A New Benchmark for Online Learning with Budget-Balancing Constraints
Mark Braverman, Jingyi Liu, Jieming Mao, Jon Schneider, Eric Xue
TL;DR
The paper tackles online learning under a single-resource BwK setting in adversarial environments by introducing an Earth Mover's Distance (EMD) based benchmark. It proposes the LagrangianEMD algorithm, a primal-dual method that combines EXP4-IX and online gradient descent to achieve sublinear regret against the benchmark Opt_{D,F}, with regret bounds that scale as O( \sqrt{T |A| \, \log|F|} \cdot \log(1/\delta) + \sqrt{D}) under a bounded reward-to-cost ratio. A special windowed pacing benchmark yields near-optimal rates on the order of \tilde{O}(T/\sqrt{w} + \sqrt{wT}) and a matching lower bound, while the framework demonstrates the necessity of the EMD condition to obtain sublinear regret.
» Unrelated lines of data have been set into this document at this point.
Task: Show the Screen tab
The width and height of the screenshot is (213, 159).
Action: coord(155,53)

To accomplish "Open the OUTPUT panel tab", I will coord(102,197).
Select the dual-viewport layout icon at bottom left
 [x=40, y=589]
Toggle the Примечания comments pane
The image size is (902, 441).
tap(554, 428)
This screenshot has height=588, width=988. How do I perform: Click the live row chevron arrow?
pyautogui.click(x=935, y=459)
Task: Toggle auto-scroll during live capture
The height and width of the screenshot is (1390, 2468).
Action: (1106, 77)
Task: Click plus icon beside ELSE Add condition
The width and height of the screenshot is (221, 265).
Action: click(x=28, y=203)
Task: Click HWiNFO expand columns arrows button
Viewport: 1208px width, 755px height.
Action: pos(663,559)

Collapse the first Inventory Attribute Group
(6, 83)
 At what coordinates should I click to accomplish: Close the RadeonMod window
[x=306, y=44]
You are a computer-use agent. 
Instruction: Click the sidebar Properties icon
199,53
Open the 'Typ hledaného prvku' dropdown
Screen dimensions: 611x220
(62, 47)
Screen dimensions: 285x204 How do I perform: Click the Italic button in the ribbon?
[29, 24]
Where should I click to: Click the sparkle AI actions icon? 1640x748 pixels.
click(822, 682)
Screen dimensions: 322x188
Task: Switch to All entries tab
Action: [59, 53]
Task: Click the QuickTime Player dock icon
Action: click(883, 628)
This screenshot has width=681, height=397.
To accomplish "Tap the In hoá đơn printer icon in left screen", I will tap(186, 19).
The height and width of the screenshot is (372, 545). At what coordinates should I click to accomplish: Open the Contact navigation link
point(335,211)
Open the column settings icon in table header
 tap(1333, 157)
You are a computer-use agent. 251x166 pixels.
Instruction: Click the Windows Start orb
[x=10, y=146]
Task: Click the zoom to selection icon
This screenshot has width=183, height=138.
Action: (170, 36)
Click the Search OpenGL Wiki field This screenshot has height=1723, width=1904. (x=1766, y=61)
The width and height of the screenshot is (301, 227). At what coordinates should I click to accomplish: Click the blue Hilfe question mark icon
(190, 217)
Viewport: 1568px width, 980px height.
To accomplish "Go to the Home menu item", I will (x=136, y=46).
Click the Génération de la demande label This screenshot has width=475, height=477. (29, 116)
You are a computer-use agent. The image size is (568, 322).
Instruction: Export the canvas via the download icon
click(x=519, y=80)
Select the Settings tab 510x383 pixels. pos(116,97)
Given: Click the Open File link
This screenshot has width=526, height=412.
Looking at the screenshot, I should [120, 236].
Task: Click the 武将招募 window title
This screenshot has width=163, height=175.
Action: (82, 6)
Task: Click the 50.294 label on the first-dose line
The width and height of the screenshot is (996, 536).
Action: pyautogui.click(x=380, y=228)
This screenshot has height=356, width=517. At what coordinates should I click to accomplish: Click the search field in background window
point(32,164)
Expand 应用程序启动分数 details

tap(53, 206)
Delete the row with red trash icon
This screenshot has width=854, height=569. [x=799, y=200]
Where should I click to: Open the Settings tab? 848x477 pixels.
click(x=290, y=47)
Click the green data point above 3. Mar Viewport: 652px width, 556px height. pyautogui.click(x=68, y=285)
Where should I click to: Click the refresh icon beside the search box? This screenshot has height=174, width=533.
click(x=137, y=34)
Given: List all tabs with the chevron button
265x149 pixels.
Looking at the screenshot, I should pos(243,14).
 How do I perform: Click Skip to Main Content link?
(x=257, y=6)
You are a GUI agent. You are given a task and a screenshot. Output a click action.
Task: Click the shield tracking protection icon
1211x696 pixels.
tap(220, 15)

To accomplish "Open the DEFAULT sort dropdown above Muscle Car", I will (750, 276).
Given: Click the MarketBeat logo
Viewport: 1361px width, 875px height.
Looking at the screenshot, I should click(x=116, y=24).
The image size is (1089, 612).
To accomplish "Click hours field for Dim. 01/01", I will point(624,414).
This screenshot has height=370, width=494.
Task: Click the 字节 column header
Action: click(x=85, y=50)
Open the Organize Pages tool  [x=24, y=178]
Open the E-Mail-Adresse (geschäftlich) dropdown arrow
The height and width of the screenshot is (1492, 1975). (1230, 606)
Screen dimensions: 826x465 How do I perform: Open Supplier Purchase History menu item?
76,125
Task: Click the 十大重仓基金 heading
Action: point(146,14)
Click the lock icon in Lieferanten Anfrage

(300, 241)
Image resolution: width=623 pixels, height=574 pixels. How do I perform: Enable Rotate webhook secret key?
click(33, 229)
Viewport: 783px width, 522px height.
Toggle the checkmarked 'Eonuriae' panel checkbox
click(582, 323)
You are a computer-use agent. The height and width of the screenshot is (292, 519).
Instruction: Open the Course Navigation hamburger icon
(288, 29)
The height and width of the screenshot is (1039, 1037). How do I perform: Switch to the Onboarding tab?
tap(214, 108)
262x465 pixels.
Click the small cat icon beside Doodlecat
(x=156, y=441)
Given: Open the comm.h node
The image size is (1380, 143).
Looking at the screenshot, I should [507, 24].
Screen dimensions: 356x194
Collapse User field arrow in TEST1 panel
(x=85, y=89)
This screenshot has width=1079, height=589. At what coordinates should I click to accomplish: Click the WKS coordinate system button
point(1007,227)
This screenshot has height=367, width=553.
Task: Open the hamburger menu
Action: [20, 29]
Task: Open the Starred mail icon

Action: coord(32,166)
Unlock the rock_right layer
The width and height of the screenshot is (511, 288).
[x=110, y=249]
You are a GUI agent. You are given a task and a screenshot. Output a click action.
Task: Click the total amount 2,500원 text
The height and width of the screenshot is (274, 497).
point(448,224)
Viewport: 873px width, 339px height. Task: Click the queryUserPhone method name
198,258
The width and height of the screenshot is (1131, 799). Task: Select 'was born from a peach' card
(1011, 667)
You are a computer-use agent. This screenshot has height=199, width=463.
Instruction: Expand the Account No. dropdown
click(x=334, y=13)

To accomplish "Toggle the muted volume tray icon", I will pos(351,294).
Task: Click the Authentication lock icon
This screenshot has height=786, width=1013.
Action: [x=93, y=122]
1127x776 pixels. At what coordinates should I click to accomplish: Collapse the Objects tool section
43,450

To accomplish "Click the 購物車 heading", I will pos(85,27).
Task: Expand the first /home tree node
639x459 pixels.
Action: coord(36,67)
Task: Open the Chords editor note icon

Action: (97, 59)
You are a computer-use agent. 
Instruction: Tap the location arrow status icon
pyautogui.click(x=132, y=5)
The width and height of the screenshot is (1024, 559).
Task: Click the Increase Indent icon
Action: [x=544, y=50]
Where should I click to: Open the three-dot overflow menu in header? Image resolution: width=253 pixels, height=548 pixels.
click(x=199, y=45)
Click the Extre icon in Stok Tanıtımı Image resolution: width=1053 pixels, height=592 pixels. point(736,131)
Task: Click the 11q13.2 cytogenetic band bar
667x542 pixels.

The results provide a flexible, practically motivated benchmarking and algorithmic approach for time-varying budgeting scenarios, with concrete implications for autobidding and similar real-world settings.
Abstract
The adversarial Bandit with Knapsack problem is a multi-armed bandits problem with budget constraints and adversarial rewards and costs. In each round, a learner selects an action to take and observes the reward and cost of the selected action. The goal is to maximize the sum of rewards while satisfying the budget constraint. The classical benchmark to compare against is the best fixed distribution over actions that satisfies the budget constraint in expectation. Unlike its stochastic counterpart, where rewards and costs are drawn from some fixed distribution (Badanidiyuru et al., 2018), the adversarial BwK problem does not admit a no-regret algorithm for every problem instance due to the "spend-or-save" dilemma (Immorlica et al., 2022). A key problem left open by existing works is whether there exists a weaker but still meaningful benchmark to compare against such that no-regret learning is still possible. In this work, we present a new benchmark to compare against, motivated both by real-world applications such as autobidding and by its underlying mathematical structure. The benchmark is based on the Earth Mover's Distance (EMD), and we show that sublinear regret is attainable against any strategy whose spending pattern is within EMD $o(T^2)$ of any sub-pacing spending pattern. As a special case, we obtain results against the "pacing over windows" benchmark, where we partition time into disjoint windows of size $w$ and allow the benchmark strategies to choose a different distribution over actions for each window while satisfying a pacing budget constraint. Against this benchmark, our algorithm obtains a regret bound of $\tilde{O}(T/\sqrt{w}+\sqrt{wT})$. We also show a matching lower bound, proving the optimality of our algorithm in this important special case. In addition, we provide further evidence of the necessity of the EMD condition for obtaining a sublinear regret.